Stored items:
┌──
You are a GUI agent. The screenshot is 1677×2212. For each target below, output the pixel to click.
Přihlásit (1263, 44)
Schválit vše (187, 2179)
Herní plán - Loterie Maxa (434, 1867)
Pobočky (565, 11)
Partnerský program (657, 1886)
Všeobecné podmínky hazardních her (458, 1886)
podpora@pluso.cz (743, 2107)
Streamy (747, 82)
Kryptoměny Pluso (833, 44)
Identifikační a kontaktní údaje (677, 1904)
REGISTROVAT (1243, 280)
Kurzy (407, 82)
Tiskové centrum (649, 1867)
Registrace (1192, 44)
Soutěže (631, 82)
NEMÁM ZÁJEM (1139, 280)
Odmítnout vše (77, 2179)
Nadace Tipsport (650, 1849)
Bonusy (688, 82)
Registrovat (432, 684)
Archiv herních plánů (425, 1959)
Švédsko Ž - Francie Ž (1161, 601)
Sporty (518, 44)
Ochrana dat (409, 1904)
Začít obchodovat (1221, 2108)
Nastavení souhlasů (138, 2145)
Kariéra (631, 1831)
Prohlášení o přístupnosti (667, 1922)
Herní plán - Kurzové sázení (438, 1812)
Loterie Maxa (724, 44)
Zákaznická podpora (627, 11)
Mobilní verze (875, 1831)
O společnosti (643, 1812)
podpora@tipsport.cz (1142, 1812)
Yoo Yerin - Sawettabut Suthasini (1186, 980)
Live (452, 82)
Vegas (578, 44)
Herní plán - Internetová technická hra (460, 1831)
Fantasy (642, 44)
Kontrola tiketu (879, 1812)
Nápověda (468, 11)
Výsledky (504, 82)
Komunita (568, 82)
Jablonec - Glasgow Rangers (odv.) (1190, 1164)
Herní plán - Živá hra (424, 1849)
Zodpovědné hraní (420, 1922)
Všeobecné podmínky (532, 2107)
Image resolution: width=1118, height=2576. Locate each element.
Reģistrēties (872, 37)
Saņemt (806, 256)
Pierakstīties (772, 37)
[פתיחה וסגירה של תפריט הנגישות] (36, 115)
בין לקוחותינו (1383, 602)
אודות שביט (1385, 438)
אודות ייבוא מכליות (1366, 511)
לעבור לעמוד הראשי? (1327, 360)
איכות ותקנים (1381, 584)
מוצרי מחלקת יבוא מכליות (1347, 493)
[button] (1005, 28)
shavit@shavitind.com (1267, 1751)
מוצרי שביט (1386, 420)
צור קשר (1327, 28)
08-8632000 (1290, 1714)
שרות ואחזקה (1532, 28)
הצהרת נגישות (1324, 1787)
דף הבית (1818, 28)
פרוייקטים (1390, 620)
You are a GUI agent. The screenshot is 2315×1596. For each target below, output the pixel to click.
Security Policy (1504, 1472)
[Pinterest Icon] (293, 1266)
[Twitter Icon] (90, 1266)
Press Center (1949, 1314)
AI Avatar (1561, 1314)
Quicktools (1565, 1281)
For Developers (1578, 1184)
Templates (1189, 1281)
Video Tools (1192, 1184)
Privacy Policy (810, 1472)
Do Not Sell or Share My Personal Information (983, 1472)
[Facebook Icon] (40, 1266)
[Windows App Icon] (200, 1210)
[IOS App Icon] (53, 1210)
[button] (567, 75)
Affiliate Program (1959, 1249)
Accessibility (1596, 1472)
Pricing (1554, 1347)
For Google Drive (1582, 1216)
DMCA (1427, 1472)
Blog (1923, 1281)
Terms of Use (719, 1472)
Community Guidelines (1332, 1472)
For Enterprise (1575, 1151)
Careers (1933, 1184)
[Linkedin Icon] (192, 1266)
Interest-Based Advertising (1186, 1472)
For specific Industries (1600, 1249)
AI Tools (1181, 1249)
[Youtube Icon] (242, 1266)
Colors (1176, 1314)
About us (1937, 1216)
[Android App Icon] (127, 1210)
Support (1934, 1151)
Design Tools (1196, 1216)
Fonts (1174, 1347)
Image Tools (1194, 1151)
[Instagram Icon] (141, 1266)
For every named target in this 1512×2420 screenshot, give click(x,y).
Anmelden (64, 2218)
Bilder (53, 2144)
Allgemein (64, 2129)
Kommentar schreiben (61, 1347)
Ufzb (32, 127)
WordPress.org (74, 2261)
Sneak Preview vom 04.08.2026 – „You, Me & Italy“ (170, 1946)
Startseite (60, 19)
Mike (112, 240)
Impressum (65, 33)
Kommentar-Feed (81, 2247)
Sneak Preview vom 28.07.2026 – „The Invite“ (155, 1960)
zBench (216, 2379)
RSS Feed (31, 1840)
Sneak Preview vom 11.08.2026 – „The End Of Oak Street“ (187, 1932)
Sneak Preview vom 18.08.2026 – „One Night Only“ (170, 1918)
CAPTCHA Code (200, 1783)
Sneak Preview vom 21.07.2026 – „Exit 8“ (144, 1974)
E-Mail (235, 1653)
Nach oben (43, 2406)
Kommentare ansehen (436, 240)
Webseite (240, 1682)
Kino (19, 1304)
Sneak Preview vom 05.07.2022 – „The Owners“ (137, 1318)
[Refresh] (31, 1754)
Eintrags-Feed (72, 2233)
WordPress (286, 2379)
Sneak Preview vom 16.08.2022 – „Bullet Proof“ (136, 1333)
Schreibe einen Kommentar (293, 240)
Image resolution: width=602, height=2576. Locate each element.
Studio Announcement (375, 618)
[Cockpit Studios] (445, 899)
└──
- **EXERCISE**
Both the line containing "Zodpovědné hraní (420, 1922)" and the line containing "[IOS App Icon] (53, 1210)" belong in the answer. Print them and every line above that falls between them exactly, and no others.

- **OUTPUT FOR THIS TASK**
Zodpovědné hraní (420, 1922)
Všeobecné podmínky (532, 2107)
Image resolution: width=1118, height=2576. Locate each element.
Reģistrēties (872, 37)
Saņemt (806, 256)
Pierakstīties (772, 37)
[פתיחה וסגירה של תפריט הנגישות] (36, 115)
בין לקוחותינו (1383, 602)
אודות שביט (1385, 438)
אודות ייבוא מכליות (1366, 511)
לעבור לעמוד הראשי? (1327, 360)
איכות ותקנים (1381, 584)
מוצרי מחלקת יבוא מכליות (1347, 493)
[button] (1005, 28)
shavit@shavitind.com (1267, 1751)
מוצרי שביט (1386, 420)
צור קשר (1327, 28)
08-8632000 (1290, 1714)
שרות ואחזקה (1532, 28)
הצהרת נגישות (1324, 1787)
דף הבית (1818, 28)
פרוייקטים (1390, 620)
You are a GUI agent. The screenshot is 2315×1596. For each target below, output the pixel to click.
Security Policy (1504, 1472)
[Pinterest Icon] (293, 1266)
[Twitter Icon] (90, 1266)
Press Center (1949, 1314)
AI Avatar (1561, 1314)
Quicktools (1565, 1281)
For Developers (1578, 1184)
Templates (1189, 1281)
Video Tools (1192, 1184)
Privacy Policy (810, 1472)
Do Not Sell or Share My Personal Information (983, 1472)
[Facebook Icon] (40, 1266)
[Windows App Icon] (200, 1210)
[IOS App Icon] (53, 1210)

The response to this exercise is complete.